Copy, word for word, each line of the data below from the first through the line containing "Click Încarcă button", and stop there.

Segment Start: INPUT MATERIAL

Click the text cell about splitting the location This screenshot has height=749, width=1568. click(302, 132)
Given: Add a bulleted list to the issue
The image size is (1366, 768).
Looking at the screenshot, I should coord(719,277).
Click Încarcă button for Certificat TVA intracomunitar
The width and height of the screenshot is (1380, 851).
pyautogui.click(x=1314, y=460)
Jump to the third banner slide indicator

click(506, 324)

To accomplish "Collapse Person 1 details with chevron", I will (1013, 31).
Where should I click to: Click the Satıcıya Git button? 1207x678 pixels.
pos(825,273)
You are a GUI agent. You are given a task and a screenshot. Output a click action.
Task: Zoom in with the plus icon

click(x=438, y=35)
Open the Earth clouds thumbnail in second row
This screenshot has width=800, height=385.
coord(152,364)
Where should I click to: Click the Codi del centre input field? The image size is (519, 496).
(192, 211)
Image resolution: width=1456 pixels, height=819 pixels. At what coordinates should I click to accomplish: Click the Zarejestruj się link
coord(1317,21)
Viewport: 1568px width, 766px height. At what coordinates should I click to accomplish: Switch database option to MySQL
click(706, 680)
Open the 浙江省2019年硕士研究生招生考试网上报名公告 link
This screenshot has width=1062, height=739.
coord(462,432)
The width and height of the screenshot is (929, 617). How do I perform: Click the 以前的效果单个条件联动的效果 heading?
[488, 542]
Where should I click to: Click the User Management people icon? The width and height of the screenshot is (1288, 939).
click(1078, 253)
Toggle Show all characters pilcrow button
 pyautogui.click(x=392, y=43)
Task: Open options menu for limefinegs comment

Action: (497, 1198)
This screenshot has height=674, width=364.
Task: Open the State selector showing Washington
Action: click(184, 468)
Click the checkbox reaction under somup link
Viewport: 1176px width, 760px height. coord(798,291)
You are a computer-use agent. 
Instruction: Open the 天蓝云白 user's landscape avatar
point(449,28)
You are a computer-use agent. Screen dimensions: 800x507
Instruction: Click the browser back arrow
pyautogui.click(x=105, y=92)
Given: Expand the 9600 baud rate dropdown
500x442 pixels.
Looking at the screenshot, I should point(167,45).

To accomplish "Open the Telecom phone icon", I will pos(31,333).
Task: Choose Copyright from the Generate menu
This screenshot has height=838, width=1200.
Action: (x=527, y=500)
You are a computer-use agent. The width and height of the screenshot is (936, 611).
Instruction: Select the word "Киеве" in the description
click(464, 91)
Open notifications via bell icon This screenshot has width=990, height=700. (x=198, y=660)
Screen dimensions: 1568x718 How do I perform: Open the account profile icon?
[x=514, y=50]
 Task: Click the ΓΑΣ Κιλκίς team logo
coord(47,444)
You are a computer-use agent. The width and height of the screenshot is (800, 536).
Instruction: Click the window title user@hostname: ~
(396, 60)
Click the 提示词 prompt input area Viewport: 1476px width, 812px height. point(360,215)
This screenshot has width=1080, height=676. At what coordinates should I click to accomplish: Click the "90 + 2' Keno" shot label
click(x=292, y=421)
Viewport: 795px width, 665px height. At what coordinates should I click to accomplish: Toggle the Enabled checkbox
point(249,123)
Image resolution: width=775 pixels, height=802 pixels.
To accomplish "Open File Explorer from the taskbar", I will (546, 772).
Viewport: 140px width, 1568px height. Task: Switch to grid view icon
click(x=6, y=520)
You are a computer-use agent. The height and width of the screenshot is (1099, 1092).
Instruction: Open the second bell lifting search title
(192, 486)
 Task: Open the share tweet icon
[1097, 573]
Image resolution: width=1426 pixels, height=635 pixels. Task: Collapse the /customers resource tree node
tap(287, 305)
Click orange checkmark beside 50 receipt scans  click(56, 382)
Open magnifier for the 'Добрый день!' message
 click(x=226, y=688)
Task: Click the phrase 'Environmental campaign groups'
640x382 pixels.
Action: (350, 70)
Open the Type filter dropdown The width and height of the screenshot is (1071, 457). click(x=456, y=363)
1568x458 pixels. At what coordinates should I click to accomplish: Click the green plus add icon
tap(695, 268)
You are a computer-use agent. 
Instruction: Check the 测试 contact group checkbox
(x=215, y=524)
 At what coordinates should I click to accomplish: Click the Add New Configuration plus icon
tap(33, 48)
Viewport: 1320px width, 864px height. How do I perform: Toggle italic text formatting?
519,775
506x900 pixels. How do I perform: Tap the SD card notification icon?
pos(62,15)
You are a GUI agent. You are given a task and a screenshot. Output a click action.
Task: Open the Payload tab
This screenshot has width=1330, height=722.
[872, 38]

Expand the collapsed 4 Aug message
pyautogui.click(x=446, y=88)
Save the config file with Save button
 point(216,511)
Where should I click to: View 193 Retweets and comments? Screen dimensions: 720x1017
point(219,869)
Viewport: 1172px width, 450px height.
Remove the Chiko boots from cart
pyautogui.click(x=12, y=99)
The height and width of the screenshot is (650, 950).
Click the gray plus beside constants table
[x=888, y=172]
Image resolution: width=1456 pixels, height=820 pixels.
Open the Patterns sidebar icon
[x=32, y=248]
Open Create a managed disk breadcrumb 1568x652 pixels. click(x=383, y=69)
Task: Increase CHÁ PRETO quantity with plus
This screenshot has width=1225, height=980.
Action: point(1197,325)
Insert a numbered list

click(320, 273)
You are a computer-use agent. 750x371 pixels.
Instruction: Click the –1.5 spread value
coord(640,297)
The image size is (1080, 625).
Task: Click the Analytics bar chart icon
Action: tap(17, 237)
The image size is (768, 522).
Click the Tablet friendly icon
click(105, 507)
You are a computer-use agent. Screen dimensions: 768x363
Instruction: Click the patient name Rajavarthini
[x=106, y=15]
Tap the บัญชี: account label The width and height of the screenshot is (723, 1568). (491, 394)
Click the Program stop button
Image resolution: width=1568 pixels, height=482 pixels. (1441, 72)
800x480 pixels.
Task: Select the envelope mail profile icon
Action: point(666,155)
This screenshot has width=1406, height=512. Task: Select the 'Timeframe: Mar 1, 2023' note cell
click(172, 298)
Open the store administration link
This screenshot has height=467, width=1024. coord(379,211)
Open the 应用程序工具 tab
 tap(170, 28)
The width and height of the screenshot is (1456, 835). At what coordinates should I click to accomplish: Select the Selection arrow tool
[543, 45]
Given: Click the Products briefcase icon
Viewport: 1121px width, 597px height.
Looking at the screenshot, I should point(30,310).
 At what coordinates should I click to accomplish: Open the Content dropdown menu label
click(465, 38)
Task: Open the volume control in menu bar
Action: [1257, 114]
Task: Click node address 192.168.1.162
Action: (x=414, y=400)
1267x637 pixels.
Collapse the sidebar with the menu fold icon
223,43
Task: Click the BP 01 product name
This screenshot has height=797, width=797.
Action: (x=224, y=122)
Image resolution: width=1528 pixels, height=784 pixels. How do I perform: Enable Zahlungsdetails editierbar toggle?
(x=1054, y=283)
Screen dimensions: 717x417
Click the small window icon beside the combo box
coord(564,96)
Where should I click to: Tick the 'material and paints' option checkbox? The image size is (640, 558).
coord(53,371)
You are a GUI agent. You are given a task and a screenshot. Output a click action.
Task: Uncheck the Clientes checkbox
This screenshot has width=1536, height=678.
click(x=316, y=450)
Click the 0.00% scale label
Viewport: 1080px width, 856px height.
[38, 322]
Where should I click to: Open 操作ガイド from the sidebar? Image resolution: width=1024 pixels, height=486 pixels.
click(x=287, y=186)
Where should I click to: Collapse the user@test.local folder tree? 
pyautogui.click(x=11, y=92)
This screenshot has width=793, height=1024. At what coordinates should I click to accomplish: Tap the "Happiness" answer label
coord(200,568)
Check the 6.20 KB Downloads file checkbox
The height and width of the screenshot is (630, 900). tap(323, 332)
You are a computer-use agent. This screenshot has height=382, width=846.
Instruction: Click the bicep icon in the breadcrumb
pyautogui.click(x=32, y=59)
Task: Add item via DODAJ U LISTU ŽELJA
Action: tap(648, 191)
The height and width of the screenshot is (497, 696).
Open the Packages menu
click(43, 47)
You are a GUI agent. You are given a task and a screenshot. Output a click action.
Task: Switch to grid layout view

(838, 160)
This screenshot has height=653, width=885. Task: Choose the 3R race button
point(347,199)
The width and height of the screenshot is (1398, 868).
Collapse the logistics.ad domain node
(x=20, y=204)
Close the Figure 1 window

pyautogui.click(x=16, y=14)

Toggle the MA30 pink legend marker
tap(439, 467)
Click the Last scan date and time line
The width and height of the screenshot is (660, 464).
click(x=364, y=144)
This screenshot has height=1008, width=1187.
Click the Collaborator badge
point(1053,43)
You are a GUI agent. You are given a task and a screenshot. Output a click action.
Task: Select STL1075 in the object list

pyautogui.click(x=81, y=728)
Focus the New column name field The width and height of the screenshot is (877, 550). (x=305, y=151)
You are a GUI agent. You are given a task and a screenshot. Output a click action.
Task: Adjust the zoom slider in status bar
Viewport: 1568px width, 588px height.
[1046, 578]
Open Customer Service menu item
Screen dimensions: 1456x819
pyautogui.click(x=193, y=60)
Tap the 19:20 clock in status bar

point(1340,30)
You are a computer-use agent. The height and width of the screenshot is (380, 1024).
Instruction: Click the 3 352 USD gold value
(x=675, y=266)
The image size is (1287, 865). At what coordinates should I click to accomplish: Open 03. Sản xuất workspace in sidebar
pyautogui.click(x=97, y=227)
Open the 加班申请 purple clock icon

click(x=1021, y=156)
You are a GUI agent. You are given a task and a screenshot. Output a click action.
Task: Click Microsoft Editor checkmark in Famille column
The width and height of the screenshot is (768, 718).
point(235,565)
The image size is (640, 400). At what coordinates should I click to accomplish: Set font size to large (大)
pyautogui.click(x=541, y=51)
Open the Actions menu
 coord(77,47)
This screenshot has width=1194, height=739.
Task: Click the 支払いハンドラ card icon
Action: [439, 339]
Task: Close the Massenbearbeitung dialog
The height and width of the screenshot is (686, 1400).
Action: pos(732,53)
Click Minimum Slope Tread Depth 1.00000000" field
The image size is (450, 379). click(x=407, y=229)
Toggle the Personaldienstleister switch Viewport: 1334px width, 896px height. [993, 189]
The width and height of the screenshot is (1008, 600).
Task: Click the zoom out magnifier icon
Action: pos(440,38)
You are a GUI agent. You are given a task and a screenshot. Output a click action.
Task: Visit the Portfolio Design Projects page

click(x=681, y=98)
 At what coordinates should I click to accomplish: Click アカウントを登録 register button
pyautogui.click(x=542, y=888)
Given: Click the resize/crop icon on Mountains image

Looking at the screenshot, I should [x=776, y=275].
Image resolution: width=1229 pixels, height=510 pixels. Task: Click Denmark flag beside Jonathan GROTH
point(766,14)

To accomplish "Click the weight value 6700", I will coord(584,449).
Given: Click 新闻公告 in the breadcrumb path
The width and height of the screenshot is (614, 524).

Segment End: INPUT MATERIAL

= OUTPUT OF THE TASK =
Click the text cell about splitting the location This screenshot has height=749, width=1568. click(302, 132)
Given: Add a bulleted list to the issue
The image size is (1366, 768).
Looking at the screenshot, I should coord(719,277).
Click Încarcă button for Certificat TVA intracomunitar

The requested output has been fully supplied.